The Emory University Manuscript, Archives, and Rare Book Library (MARBL) and Auburn Avenue Research Library (a special library of the Atlanta-Fulton Public Library System) will process materials relating to key civil rights organizations, leaders and activities in Atlanta, the Southeast and the nation between 1930 and 2000.  The selected collections contain the records of two influential organizations – the Atlanta Chapter of the National Association for the Advancement of Colored People (NAACP) [at Auburn Avenue] and the Southern Christian Leadership Conference (SCLC) [at MARBL] – as well as the personal papers of Andrew Young [at Auburn Avenue].  In addition, some of the most transformational moments and movements of the civil rights era, including the Citizenship Schools, voter education, the Montgomery Bus Boycott, the fight against Jim Crow laws and desegregation are chronicled.
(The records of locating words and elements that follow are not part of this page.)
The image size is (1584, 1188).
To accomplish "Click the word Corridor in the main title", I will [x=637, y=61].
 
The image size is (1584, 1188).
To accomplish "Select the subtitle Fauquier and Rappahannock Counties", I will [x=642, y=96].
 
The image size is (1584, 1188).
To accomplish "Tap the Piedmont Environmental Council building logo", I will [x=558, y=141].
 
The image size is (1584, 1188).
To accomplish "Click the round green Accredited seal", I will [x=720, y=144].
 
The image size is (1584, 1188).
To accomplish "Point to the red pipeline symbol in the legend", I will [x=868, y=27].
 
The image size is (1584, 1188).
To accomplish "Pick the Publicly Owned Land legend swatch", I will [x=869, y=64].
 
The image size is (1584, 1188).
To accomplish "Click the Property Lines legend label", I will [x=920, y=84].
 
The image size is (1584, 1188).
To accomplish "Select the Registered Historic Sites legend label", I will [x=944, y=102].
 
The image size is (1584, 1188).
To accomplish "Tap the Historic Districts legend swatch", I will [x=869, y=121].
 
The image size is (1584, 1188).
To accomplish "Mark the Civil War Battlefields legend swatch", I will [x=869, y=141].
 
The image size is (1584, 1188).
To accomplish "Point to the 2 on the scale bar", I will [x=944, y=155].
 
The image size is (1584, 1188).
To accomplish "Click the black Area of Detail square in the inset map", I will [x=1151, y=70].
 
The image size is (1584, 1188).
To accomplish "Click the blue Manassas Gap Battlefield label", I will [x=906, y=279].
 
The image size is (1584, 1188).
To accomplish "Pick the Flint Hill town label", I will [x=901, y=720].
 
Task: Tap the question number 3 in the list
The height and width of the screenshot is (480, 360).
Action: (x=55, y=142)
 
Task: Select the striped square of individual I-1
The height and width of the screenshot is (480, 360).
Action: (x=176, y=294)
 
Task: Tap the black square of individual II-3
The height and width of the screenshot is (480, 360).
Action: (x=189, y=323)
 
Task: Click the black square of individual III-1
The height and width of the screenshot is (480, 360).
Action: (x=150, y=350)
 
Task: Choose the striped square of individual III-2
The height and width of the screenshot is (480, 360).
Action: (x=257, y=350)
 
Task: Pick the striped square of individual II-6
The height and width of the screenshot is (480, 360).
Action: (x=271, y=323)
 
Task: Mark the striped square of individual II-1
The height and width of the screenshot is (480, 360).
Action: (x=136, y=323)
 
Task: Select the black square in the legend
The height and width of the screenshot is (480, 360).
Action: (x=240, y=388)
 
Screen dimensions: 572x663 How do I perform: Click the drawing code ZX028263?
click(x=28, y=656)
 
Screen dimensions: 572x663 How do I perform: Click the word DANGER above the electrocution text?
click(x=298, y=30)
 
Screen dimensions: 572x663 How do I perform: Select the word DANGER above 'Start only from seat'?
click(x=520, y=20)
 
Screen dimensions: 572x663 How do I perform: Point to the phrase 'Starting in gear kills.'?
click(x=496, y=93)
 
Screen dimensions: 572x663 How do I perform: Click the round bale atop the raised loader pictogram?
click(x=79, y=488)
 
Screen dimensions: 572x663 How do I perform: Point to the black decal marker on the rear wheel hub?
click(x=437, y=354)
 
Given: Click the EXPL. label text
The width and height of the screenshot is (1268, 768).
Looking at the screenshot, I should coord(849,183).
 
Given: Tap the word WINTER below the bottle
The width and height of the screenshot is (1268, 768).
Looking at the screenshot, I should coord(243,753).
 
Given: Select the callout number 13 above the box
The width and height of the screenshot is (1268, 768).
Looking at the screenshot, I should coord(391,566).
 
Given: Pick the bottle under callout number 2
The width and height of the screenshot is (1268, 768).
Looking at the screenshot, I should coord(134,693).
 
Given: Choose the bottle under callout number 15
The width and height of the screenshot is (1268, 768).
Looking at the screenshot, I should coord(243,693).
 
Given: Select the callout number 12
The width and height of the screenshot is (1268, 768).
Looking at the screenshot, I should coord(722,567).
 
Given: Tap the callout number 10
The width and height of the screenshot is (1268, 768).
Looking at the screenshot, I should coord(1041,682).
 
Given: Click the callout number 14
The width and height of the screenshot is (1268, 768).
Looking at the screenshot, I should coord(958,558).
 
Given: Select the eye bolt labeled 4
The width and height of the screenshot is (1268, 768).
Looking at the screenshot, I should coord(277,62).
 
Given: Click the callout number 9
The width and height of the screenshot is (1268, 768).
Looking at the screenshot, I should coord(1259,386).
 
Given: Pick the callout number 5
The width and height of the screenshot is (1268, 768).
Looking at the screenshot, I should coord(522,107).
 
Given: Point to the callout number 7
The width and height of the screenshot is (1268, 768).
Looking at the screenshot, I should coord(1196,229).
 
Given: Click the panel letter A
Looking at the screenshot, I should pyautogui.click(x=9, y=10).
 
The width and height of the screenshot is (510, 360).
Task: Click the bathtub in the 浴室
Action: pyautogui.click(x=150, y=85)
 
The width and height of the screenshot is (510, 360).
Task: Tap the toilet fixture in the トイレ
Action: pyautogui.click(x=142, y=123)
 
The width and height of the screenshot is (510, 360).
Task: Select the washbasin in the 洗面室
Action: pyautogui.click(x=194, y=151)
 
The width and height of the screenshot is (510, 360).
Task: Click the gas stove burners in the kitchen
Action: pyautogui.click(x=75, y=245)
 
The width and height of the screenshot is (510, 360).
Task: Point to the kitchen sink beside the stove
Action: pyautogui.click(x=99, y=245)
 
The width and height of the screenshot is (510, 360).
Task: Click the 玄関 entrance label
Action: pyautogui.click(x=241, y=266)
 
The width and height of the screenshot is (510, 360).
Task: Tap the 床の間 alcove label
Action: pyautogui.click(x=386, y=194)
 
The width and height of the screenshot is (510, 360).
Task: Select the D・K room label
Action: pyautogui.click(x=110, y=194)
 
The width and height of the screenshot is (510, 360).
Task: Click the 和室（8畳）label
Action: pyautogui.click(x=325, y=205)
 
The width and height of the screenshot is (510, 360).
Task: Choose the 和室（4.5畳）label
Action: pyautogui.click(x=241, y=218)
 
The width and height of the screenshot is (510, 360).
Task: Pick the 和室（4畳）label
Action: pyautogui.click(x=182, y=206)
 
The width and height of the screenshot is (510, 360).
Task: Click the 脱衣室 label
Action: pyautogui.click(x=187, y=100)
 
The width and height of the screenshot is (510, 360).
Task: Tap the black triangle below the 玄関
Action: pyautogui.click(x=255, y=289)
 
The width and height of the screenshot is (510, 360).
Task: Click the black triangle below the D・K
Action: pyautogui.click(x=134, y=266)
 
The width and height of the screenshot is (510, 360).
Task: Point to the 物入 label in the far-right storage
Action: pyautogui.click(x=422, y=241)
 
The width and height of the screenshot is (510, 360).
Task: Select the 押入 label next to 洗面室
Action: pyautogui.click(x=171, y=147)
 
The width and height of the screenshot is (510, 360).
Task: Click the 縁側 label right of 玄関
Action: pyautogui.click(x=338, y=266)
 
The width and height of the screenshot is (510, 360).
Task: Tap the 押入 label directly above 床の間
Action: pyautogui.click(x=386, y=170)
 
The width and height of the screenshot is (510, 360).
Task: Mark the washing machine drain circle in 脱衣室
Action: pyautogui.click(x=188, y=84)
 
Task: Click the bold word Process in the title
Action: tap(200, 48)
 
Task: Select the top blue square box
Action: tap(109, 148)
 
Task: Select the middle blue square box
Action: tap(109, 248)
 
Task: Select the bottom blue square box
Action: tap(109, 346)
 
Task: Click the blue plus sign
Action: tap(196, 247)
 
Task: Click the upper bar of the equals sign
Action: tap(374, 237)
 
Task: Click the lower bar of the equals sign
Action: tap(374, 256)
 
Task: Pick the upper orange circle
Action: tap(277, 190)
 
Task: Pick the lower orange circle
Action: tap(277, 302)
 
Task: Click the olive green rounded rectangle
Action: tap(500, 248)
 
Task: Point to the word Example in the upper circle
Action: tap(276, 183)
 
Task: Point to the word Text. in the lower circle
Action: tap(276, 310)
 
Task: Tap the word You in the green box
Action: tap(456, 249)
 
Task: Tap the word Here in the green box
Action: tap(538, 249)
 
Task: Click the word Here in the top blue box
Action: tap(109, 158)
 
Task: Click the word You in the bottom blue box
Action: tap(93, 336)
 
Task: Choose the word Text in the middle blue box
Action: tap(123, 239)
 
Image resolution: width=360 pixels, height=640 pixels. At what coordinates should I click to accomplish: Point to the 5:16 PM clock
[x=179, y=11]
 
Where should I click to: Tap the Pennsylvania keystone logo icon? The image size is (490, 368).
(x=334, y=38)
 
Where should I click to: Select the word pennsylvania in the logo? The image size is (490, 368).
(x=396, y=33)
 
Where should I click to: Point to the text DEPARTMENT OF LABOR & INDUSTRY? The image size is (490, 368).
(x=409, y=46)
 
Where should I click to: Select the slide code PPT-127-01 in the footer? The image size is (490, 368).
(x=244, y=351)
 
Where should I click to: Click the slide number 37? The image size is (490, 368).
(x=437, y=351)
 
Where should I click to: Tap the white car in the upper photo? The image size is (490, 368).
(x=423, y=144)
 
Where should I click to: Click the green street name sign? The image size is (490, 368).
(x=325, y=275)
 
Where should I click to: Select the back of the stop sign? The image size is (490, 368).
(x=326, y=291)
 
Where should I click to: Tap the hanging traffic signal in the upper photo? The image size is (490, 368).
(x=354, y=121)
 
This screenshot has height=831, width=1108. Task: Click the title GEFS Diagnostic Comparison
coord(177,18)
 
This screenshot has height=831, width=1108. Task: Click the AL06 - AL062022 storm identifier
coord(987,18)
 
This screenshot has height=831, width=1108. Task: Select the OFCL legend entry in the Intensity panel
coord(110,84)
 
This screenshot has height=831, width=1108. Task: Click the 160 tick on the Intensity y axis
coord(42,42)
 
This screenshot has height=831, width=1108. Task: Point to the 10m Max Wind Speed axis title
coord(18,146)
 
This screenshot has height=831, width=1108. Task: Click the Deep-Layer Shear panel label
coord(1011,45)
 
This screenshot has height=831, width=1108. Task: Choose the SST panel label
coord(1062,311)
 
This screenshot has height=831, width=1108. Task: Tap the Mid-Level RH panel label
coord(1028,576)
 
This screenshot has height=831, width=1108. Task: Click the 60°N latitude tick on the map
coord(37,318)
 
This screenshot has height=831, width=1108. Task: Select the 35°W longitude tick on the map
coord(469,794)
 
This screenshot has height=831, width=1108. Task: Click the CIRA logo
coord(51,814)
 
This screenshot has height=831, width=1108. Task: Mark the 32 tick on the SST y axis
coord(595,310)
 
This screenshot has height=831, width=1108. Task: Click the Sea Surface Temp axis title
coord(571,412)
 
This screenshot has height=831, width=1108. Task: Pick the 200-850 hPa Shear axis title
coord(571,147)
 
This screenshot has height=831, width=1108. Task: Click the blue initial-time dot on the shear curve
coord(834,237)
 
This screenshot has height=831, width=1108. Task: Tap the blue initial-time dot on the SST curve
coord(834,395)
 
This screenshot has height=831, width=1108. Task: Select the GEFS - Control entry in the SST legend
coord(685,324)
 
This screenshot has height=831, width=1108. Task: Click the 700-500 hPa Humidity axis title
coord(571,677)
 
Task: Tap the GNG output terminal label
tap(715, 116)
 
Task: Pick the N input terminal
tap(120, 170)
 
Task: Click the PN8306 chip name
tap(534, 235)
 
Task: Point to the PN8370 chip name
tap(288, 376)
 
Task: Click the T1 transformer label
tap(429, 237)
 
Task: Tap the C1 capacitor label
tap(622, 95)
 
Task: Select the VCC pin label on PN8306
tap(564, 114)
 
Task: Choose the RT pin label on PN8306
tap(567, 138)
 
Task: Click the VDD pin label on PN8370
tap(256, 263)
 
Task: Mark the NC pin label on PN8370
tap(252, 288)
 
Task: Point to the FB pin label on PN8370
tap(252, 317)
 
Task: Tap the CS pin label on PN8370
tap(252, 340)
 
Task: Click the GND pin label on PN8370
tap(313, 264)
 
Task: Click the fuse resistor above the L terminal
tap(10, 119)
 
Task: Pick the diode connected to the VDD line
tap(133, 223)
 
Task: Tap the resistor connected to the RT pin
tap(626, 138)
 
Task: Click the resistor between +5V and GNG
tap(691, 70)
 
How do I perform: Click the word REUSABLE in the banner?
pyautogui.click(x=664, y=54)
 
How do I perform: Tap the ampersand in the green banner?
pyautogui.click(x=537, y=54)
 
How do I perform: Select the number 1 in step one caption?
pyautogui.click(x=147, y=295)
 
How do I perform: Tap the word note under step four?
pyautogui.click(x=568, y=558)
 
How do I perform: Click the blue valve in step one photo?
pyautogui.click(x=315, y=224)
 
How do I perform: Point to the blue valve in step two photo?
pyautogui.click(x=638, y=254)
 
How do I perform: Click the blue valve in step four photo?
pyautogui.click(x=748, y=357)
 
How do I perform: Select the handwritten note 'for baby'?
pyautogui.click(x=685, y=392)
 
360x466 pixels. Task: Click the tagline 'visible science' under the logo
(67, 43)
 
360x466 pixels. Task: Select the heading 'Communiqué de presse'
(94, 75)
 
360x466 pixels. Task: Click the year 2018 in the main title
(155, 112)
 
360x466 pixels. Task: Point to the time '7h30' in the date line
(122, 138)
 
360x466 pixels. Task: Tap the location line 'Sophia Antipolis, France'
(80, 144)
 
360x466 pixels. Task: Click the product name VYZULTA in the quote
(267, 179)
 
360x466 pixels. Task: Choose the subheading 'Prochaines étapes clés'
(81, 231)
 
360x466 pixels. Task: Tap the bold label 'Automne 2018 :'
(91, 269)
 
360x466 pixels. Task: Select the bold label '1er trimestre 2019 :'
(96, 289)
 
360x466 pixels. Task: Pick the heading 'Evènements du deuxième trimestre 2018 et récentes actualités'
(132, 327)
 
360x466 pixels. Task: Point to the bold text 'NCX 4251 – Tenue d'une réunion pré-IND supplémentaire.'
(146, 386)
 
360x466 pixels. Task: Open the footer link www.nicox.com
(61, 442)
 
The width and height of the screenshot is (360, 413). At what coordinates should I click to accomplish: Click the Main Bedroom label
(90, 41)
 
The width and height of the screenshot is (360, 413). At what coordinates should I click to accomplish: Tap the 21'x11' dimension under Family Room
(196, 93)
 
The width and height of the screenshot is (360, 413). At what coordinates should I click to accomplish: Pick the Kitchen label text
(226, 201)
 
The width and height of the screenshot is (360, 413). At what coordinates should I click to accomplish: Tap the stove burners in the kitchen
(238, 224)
The Amistad Research Center at Tulane University will process and catalog nine collections documenting Civil Rights era organizational history.  Emphasis will be given to unearthing branch and local chapter records hidden within the personal papers of participants or officers for civil rights groups, including the Congress of Racial Equality (CORE), NAACP, National Association of Human Rights Workers, SCLC, Student Nonviolent Coordinating Committee (SNCC) and the Urban League.  Personal collections to be processed include: the James Egert Allen Papers, Lloyd Davis Papers, Arnold DeMille Papers, John Wesley Dobbs Family Papers, Rose Carver Fishman Papers, James H. Hargett Papers, Ronnie M. Moore Papers, Marr/McGee Family Papers and the A.P. Tureaud Papers Addendum.

The Robert W. Woodruff Library of the Atlanta University Center will process, catalog and provide access to the Voter Education Project (VEP) Collection (1972-1992) documenting efforts to increase voter education and electoral participation of minorities.  Founded in 1962 as a special program of the Southern Regional Council (SRC), the Atlanta-based Voter Education Project, Inc., sought to increase political participation of Blacks in the South and to develop a more informed electorate.  VEP worked with other civil rights organizations, including SNCC, CORE, SCLC, NAACP and the National Urban League.  Early VEP leaders included nationally known civil rights attorney Wiley A. Branton, Dekalb County CEO Vernon Jordan and U.S. Rep. John Lewis (D-5).